The global context visualization employs spring-embedders for drawing and animating a graph in which each geographic location corresponds to a node and non-spatial data components correspond to relations between these nodes. The graph visualization algorithm positions more related nodes closer, according to the time-series input data. In this sense, the proposed technique can be compared to force-directed placement methods. However, the technique does not follow force-directed placement in any precise sense, but instead exploits its key features. The single most important distinction lies in the geographic constraints applied on the system. Connecting each node to its original geographic location and to its geographic neighbors with additional sets of springs, the system reaches a configuration where geographic layout is preserved to a degree for assuring intuitive recognition.

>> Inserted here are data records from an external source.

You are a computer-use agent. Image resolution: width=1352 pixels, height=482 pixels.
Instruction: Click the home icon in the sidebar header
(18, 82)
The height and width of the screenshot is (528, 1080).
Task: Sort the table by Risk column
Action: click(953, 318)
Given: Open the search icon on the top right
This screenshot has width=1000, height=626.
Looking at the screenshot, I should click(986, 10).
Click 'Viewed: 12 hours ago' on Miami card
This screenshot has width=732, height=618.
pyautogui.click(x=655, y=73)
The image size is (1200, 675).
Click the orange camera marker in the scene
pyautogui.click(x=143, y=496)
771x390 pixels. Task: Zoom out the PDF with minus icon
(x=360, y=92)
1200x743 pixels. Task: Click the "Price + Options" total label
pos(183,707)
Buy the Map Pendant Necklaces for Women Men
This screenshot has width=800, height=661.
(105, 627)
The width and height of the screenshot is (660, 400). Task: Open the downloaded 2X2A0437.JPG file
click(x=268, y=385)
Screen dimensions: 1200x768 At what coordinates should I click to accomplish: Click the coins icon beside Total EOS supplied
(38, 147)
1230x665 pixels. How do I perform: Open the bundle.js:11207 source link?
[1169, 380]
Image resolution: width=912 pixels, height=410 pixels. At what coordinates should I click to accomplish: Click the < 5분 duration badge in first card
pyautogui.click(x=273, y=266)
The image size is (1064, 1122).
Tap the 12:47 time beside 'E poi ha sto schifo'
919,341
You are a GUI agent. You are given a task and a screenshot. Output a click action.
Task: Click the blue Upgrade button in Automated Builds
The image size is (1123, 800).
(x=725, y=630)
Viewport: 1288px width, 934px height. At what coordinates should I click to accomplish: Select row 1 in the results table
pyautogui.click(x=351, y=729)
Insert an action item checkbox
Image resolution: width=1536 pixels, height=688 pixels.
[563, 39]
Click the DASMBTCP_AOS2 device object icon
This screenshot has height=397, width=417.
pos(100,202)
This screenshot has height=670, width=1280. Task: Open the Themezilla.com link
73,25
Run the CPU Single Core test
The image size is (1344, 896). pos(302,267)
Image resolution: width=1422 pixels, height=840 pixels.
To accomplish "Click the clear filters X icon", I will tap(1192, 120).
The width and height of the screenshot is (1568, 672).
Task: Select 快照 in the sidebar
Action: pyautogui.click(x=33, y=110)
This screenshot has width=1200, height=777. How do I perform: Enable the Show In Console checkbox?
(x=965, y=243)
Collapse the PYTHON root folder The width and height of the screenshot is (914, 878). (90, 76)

The proposed method might be compared to MDS, in the sense that both convert high dimensional data relations to Euclidian distance relations on a 3D display. Given both geographical distance relations and data relations (similarity) matrix, the suggested method aims to find an optimal solution for placement of nodes where both geographic context and non-spatial relations are reflected. Whereas, an MDS algorithm considers only latter and positions nodes to minimize error between input similarity measures and output distance measures.

(51)

To illustrate the difference between the proposed method and MDS, a small portion of US domestic air flights data set is visualized using PERMAP [51], an MDS visualization software in Figure 3.2. The visualized data consists of number of flights among 15 airports and their geographic locations. The similarity matrix used in MDS is formed taking into account both number of flights and geographic distances between each pair of airports. Although geographic distance relations are considered, original geographic layout of airports displayed in Figure 3.1 is significantly lost. On the other hand, our approach limits variation of nodes and displays data deliberately less accurate for the sake of permitting intuitive recognition of the geographic framework.

Figure 3.1 Geographic distribution of airports in Figure 3.2

Figure 3.2 Air traffic data among 15 airports is visualized using PERMAP, an MDS visualization software. Geographic distribution of nodes in Figure 3.1 is significantly lost.

(52)

However, communicating geographic context of the data requires additional visual cues. Therefore, a map morphing technique is employed to visualize graph animation within a geographic context. Once graph nodes are positioned, the mesh surface covering these nodes is updated to fit exactly their modified positions. The geographic map projected on the surface deforms as the position of graph nodes change according to the time-series data being fed. Resulting map animation highlights variations in the data by exploiting a priori knowledge of the viewer about physically accurate version of the map. Hence, the map animation facilitates comprehension of non-spatial data with respect to the geographic framework.

The global context view provides a perceptive interface to be observed by a diversity of viewers. However, interested viewers may need to drill down to see statistical details about the data. The visualization system provides a suit of analytical tools and interactive widgets to examine data in detail. Viewers are able to observe the data as an animation of height bars over 3D map and/or view arcs showing connections between nodes. They are able to select a node and view connections emanating from that node while information about the selected node is displayed bottom left of the display. Also, time interval for the animation steps is an adjustable parameter. Animation is the most natural technique to analyze time-series data. However, when necessary, users can freeze the animation by clicking the pause button and analyze a snapshot image for a specific time-interval.